REQUIREMENT: Find the line with "Given: Click the proxychains-ng" in the entries below. Repeat it, every following line, and the line with "Task: Click the red arrow before 최종 평가 box", exactly and with nothing added.

*** Opening INPUT MATERIAL ***

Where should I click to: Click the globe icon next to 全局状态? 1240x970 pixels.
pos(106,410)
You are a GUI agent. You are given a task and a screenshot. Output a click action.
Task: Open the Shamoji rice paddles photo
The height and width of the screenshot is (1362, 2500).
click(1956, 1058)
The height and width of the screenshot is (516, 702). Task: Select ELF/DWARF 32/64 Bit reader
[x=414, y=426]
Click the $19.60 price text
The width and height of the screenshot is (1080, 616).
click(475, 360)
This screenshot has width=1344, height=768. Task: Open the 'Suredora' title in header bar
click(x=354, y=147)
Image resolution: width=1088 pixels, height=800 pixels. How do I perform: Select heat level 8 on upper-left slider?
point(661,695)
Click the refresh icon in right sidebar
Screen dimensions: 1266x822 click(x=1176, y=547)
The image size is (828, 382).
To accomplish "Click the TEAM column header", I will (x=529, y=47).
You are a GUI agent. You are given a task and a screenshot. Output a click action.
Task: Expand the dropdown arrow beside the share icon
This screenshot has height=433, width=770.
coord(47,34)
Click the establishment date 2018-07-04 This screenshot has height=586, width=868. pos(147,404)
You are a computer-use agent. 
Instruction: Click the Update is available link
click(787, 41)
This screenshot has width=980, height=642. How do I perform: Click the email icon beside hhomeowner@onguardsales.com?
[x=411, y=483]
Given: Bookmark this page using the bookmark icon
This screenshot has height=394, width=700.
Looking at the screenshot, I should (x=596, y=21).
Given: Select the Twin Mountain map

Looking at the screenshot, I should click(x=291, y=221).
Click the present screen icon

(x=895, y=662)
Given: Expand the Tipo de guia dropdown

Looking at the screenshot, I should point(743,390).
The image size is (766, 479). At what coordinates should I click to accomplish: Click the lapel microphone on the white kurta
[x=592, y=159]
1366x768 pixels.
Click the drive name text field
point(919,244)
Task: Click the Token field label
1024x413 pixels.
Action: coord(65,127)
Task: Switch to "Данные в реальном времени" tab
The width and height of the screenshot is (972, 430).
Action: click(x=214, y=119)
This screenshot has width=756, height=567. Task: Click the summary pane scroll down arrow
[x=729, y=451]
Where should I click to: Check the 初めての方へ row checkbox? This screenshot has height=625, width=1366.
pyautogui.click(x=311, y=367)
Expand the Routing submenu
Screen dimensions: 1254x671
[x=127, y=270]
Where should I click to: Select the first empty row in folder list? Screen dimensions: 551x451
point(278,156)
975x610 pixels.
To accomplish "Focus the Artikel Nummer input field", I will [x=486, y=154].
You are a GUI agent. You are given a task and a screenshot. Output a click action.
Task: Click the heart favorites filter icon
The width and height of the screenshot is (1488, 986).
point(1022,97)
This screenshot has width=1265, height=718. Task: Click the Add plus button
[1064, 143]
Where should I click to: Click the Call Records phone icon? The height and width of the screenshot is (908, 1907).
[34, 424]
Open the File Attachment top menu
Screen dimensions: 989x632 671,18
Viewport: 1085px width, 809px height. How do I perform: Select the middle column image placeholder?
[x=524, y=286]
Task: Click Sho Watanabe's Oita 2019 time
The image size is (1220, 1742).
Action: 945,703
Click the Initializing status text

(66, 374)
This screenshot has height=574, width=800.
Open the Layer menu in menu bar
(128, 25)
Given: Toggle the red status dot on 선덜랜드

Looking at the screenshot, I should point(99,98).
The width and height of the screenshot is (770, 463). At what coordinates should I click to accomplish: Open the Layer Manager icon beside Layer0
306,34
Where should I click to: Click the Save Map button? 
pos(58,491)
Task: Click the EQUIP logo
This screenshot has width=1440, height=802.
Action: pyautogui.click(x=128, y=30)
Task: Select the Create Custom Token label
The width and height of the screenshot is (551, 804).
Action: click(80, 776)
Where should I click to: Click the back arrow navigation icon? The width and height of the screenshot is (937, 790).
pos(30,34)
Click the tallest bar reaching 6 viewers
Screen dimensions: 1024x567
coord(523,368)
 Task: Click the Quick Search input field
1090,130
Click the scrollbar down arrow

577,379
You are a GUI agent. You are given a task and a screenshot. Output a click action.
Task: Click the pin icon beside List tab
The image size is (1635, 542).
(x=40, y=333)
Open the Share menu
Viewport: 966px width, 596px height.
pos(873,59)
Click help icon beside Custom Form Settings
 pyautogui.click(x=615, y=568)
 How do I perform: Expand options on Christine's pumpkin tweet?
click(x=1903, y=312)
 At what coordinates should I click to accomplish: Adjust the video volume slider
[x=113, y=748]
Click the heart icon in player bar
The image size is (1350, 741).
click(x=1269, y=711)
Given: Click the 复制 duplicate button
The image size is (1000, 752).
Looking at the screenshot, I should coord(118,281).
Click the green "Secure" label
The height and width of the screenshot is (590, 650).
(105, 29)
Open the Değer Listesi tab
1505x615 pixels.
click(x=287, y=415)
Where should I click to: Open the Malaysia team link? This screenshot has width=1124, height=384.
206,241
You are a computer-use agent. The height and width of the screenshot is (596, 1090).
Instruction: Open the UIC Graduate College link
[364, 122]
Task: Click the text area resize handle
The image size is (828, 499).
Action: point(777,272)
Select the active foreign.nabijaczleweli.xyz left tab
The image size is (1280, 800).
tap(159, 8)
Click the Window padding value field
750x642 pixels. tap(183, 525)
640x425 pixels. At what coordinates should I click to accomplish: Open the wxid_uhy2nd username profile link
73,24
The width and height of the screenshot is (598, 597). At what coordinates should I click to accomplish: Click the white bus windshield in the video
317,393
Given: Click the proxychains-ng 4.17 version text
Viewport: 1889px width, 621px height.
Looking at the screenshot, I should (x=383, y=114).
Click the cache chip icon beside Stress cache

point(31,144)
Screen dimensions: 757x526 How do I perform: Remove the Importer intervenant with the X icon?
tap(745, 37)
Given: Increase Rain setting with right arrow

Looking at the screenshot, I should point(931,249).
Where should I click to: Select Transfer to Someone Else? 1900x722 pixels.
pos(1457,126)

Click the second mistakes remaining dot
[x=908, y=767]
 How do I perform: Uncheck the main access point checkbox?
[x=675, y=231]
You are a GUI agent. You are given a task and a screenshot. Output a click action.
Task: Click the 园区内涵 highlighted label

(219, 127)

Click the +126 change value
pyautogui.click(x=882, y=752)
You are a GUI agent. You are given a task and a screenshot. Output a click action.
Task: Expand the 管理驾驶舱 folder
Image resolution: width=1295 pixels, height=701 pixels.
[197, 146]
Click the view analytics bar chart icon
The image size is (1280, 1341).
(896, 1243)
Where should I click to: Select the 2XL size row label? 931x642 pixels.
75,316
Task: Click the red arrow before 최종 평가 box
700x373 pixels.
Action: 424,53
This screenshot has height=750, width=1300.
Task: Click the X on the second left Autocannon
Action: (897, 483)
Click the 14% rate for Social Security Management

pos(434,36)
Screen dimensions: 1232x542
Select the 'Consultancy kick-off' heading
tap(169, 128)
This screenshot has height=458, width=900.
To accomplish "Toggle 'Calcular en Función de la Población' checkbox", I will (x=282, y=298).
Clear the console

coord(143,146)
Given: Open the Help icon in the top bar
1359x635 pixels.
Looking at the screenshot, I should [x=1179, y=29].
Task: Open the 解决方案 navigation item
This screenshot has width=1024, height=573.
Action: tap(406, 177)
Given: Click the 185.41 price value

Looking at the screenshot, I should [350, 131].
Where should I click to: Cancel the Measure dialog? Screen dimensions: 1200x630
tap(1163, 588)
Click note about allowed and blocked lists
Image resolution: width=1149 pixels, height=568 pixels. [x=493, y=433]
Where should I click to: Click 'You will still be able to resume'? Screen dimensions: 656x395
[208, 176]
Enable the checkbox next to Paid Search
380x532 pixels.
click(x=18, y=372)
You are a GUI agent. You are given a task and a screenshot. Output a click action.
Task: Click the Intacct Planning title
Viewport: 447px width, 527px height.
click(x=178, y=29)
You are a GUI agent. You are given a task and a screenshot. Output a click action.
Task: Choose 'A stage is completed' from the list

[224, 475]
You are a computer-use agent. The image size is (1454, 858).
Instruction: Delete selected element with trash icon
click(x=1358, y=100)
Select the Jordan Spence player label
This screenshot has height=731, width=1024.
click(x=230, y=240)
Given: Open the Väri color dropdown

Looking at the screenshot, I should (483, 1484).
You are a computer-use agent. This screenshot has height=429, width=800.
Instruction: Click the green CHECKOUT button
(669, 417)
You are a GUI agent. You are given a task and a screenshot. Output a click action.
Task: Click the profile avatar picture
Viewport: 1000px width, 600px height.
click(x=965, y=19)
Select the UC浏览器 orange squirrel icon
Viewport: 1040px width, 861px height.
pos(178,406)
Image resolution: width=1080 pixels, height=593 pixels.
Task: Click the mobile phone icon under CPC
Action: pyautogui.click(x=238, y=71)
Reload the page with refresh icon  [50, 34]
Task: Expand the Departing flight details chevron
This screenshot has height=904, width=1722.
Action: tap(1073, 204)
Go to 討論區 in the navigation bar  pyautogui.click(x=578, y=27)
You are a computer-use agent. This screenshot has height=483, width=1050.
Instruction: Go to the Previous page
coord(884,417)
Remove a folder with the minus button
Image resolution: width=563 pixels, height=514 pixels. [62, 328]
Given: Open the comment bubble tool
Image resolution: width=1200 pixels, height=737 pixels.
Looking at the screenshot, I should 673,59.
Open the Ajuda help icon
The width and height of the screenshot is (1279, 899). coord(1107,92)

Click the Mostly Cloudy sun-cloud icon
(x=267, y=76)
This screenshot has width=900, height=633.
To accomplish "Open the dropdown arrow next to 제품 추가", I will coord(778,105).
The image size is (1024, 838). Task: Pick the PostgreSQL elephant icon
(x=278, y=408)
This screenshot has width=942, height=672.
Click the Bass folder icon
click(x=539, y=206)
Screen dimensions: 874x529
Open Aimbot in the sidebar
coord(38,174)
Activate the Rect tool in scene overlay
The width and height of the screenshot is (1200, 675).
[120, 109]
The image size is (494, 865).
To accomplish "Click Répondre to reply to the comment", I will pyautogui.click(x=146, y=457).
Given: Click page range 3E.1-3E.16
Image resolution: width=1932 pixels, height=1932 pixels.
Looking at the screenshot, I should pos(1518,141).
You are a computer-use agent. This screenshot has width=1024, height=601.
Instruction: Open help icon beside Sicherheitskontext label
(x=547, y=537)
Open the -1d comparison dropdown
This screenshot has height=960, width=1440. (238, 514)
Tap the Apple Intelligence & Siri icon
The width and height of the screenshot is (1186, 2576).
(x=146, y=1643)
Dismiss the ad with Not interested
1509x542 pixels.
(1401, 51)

*** Closing INPUT MATERIAL ***

EXERCISE RESULT:
Given: Click the proxychains-ng 4.17 version text
Viewport: 1889px width, 621px height.
Looking at the screenshot, I should (x=383, y=114).
Click the cache chip icon beside Stress cache

point(31,144)
Screen dimensions: 757x526 How do I perform: Remove the Importer intervenant with the X icon?
tap(745, 37)
Given: Increase Rain setting with right arrow

Looking at the screenshot, I should point(931,249).
Where should I click to: Select Transfer to Someone Else? 1900x722 pixels.
pos(1457,126)

Click the second mistakes remaining dot
[x=908, y=767]
 How do I perform: Uncheck the main access point checkbox?
[x=675, y=231]
You are a GUI agent. You are given a task and a screenshot. Output a click action.
Task: Click the 园区内涵 highlighted label

(219, 127)

Click the +126 change value
pyautogui.click(x=882, y=752)
You are a GUI agent. You are given a task and a screenshot. Output a click action.
Task: Expand the 管理驾驶舱 folder
Image resolution: width=1295 pixels, height=701 pixels.
[197, 146]
Click the view analytics bar chart icon
The image size is (1280, 1341).
(896, 1243)
Where should I click to: Select the 2XL size row label? 931x642 pixels.
75,316
Task: Click the red arrow before 최종 평가 box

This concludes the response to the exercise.